_Exercise instructions_
Write the next part of the remembrance of Aunt Marion below, beginning after its final sentence.

_Passage shown_
Miss Me

The photo below shows my Aunt Marion, my father, and my mother. Mom's pregnant with me.

gone but never forgotten
 
My aunt died this week. For a long time, she was the only other "Marion with an O" I knew. 

At a job in Arkansas where I worked between university degrees, one of my coworkers said "Oh, I have an uncle who spells it that way." She paused. "He wears overalls without a shirt and goes by Scooter."

My grandmother named me "Marion" after her favourite older sister, the name she'd also given my aunt, her youngest daughter. My parents wanted to honour my grandmother but didn't want to name me "Agnes," so they asked Gran to choose. Though Agnes is a perfectly lovely name, I'm grateful.

As I said on Facebook, Aunt Marion got a degree in political science in the 1940s. She married a farmer, and she spent her days cooking for him and the field hands. She told me once she made a pie every single day for their noon meal. My three cousins thrived among tractors and chores and feral kittens in the barn.

When my uncle sickened, they moved to "town," a tiny village of a few hundred souls. When he died, she lent her no-nonsense leadership to her community and her church.  


She and my father genuinely liked each other--a gift not always bestowed upon siblings. My mother really liked her, too, in part (I suspect) because she knew Aunt Marion was also no pushover.  

So yes, I'm sad. And I'm angry, because her death came after an infection with SARS-CoV-2. Otherwise, she was adjusting fine to life in an assisted living centre, where meals were provided regularly and people were around to help her (though she, typically, insisted she didn't need it). 

So miss me with your questions and platitudes about "a good long life," "feisty till the end," "was it unexpected," "out of pain/suffering/misery."

_Provided material_
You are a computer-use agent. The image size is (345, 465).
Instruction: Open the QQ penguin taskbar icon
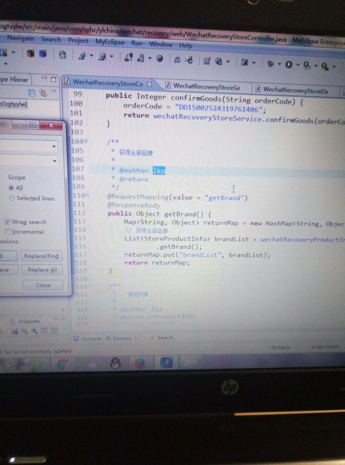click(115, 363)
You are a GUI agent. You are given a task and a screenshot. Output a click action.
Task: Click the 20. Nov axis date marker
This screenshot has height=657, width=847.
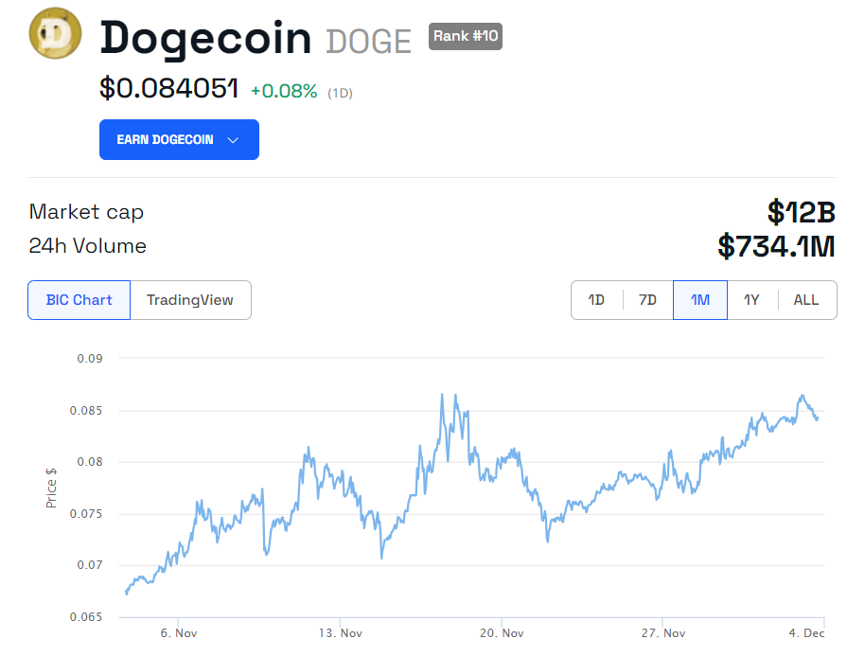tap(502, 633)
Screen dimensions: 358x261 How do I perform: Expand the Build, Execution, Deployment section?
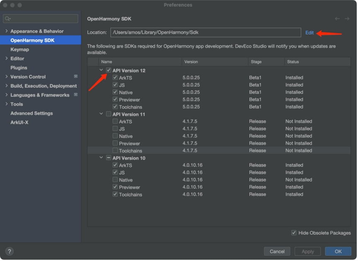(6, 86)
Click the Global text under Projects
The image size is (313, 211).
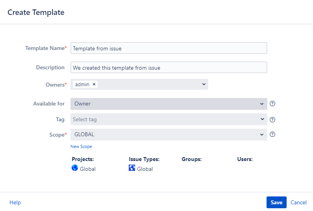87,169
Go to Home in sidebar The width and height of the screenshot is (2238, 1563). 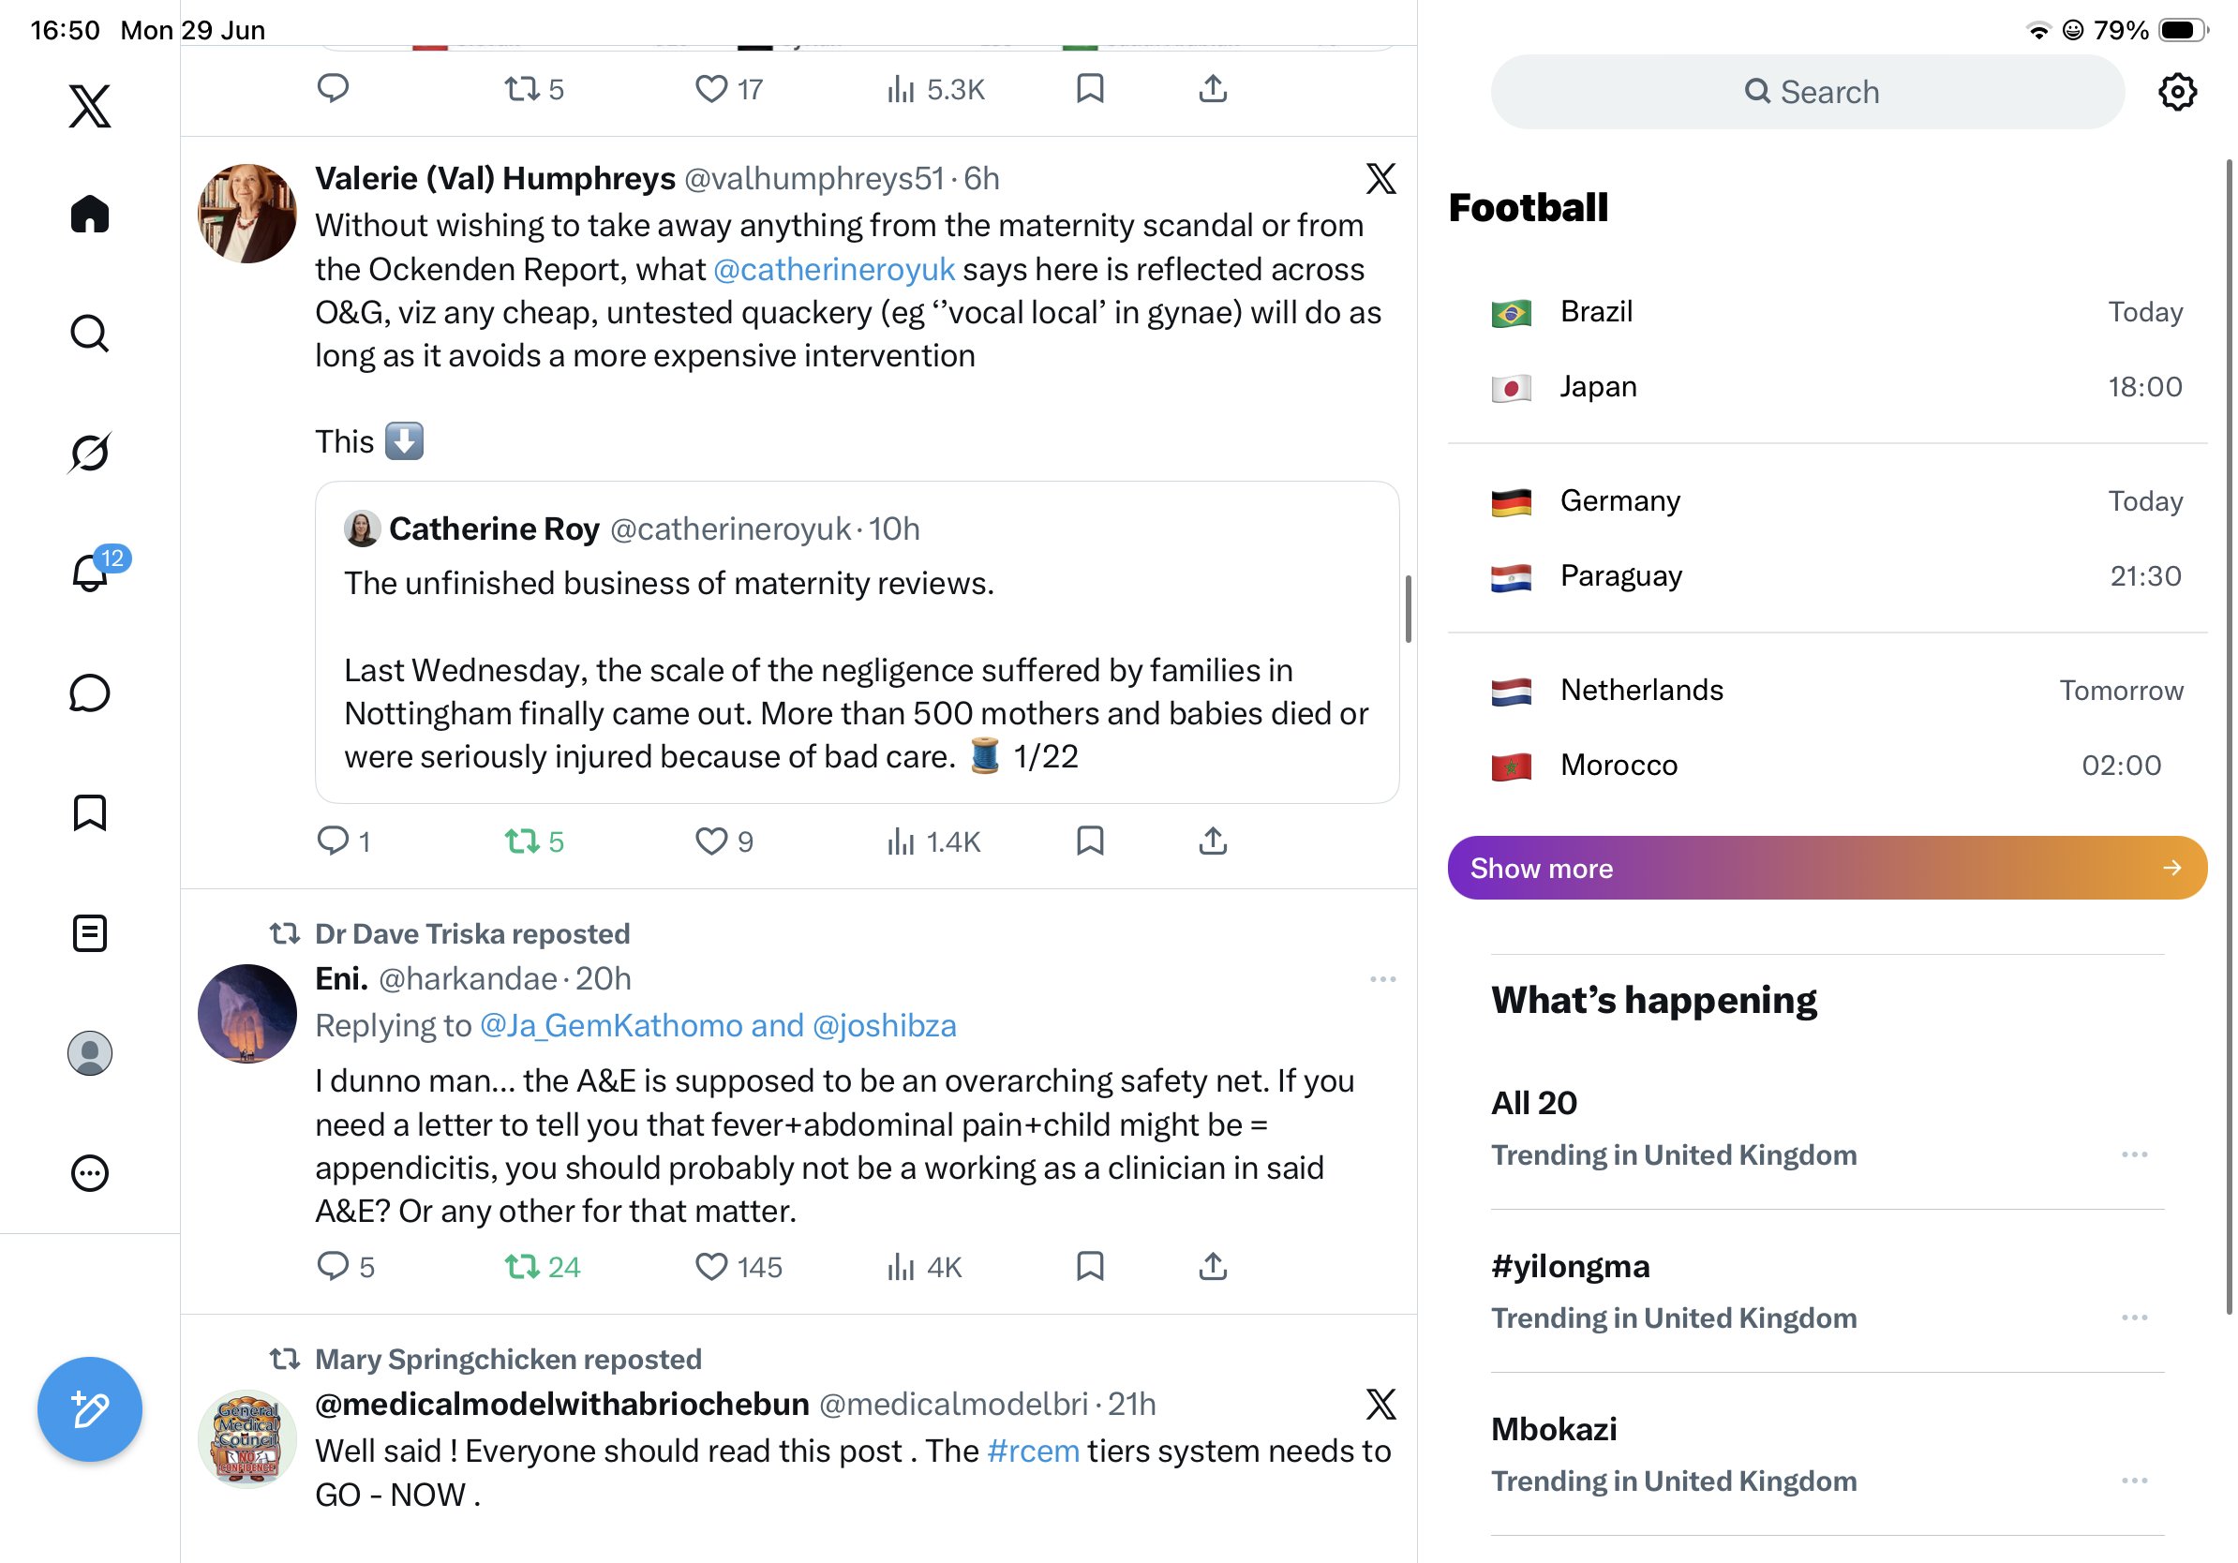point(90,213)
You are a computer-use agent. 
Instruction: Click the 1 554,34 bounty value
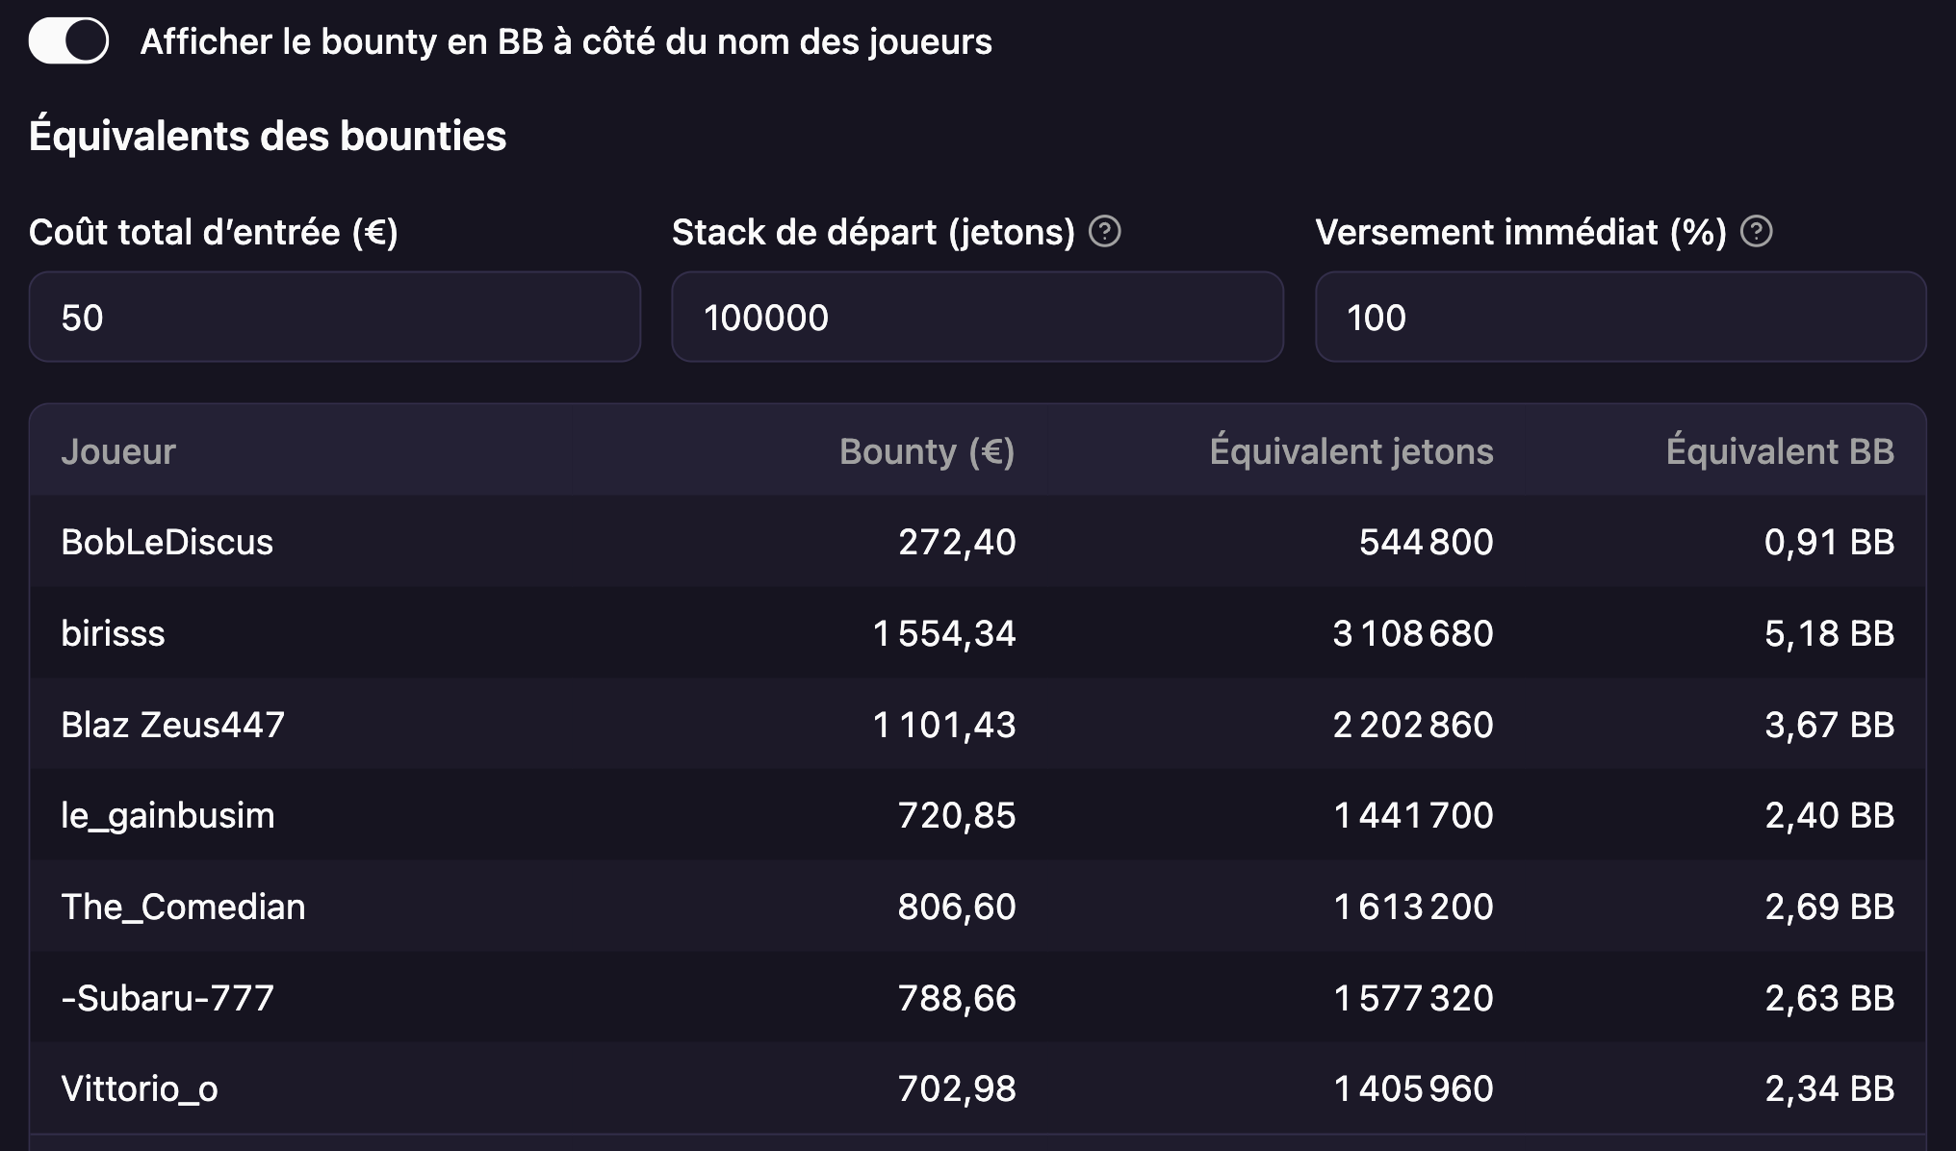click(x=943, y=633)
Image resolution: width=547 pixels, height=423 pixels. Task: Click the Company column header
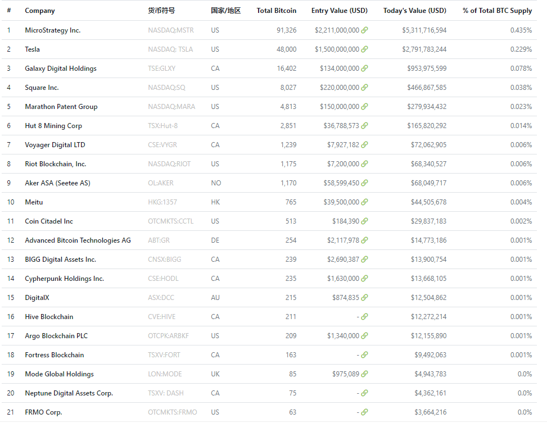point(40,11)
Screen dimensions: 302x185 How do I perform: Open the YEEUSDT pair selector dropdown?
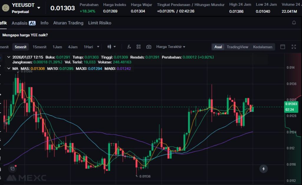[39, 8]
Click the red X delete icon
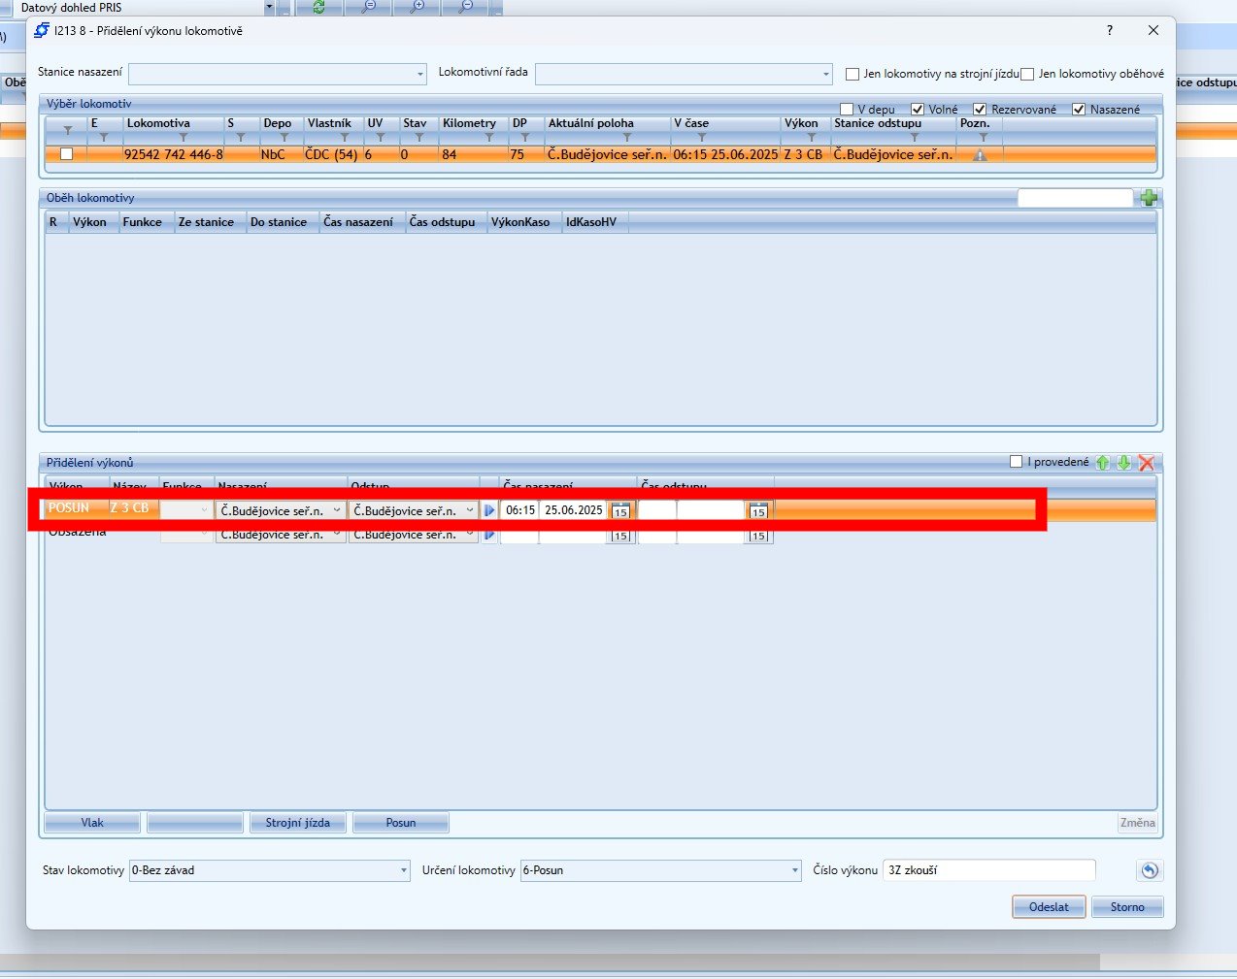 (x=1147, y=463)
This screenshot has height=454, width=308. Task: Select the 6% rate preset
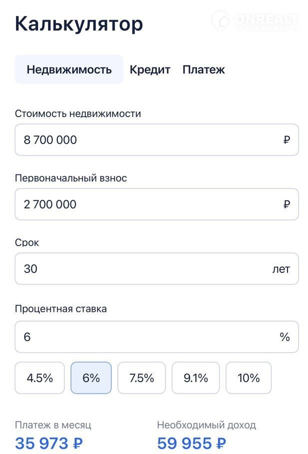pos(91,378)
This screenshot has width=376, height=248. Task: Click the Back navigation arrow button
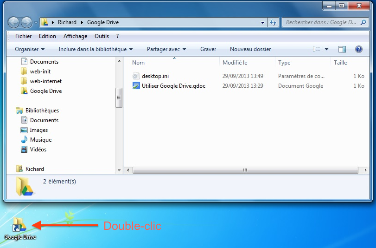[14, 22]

_Written answer_
Who are you to gauge the proper length of a life of service and happiness, its feisty qualities, or the degree of expectation of its end? 

Whose pain/suffering/misery are you talking about ending? Yours? Because her death is painful, too. 

And most of all: miss me with your "was it WITH or FROM Covid?"

Yes, we all die. But her death didn't have to happen this way. Neither did nearly 1 million OTHER deaths, SO FAR, in the US; more than 37,000 deaths in Canada.

We failed our seniors. We're failing people who have been infected and experience persistent life-altering deficits, people who are immunocompromised for many reasons, people who are fragile. 

We've also failed the children who never grew up because they died of Covid, or they were shot in schools or parks, or they exist as trans people in the US; because they were sent to US and Canadian residential schools where those in charge didn't value them; because they live in the Ukraine and are being killed by bombs in the streets and hospitals. 

We're losing so many people whose existence brings joy and whose stories are important. 

So, miss me with those distinctions that aren't really differences. 

It's far more important to miss the people we've lost.